One of the biggest selling points of the novel – the humour – is also well-executed in the film and it makes the lengthy technical explanations so much more easily digestible. Mark Watney manages to keep up delivering witty remark after witty remark even in the face of certain death, which some might complain is unrealistic, but let me remind you that astronauts are just made of stronger stuff.
Speaking of astronauts, Watney’s more fortunate colleagues (Jessica Chastain, Kate Mara, etc.) also get to be part of the story. Although they don’t get as much screen time as NASA, they easily pull off several great scenes, one of which is both the funniest and saddest in the film. Overall, you’ll be hard pressed to find a weak performance on either planet or in the space between.
The tone of the film stays true to Watney’s character, proving that being serious and being funny are not two mutually exclusive things. The classic strings&piano space soundtrack is broken up by disco tracks, which are a surprisingly good fit for a road trip across Mars.

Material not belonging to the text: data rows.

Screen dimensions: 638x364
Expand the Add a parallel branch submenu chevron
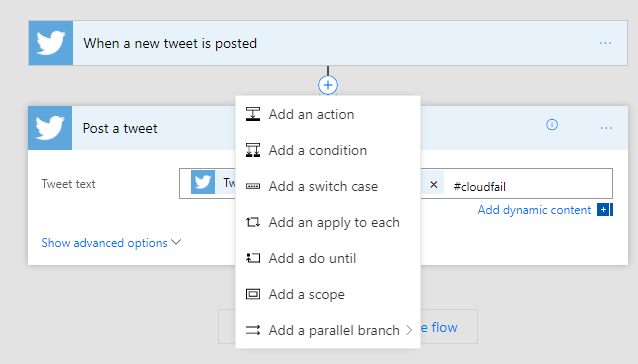(409, 330)
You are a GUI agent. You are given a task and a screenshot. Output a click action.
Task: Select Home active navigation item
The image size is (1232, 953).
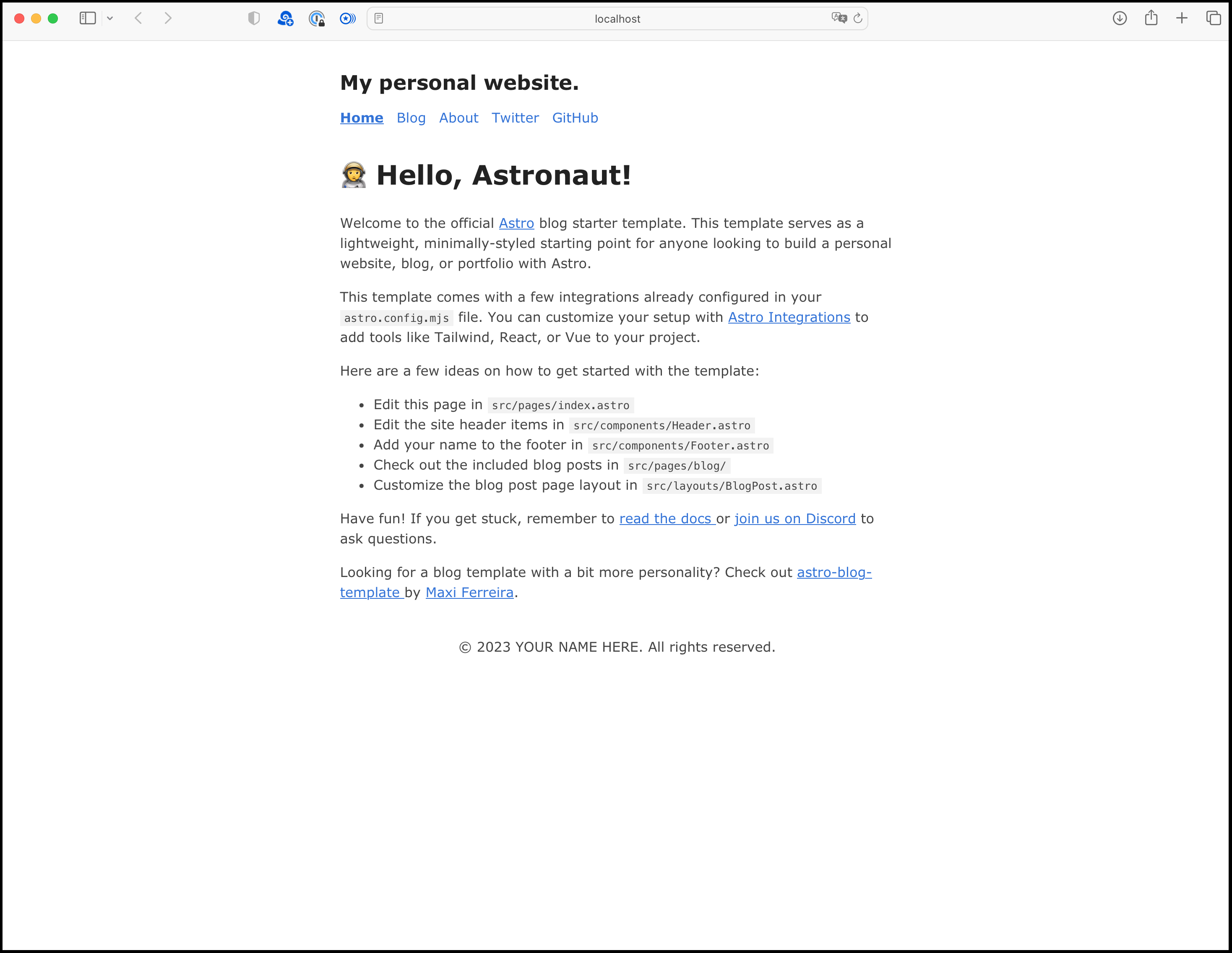point(361,118)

The film’s plot takes its time, stopping for the occasional contemplative or comedic break, but ultimately leads to an edge-of-your-seat climax that is as tense as anything in Alfonso Cuaron’s Gravity.
In terms of visuals, The Martian has some of the most unobtrusive special effects that I’ve seen in a sci-fi film. There are no flashy camera moves meant to awe you. Things are just there and as real as anything. The Martian vistas are beautiful and desolate, often seen in distant overheads that might as well have come from a real NASA orbiter. There is one epic shot of the Martian tornados that just puts Interstellar‘s planets to shame.
Overall, The Martian may not be the most profound of character studies, but it’s a safe bet that it will teach you something new, make you laugh and leave you excited about space exploration and maybe a little inspired.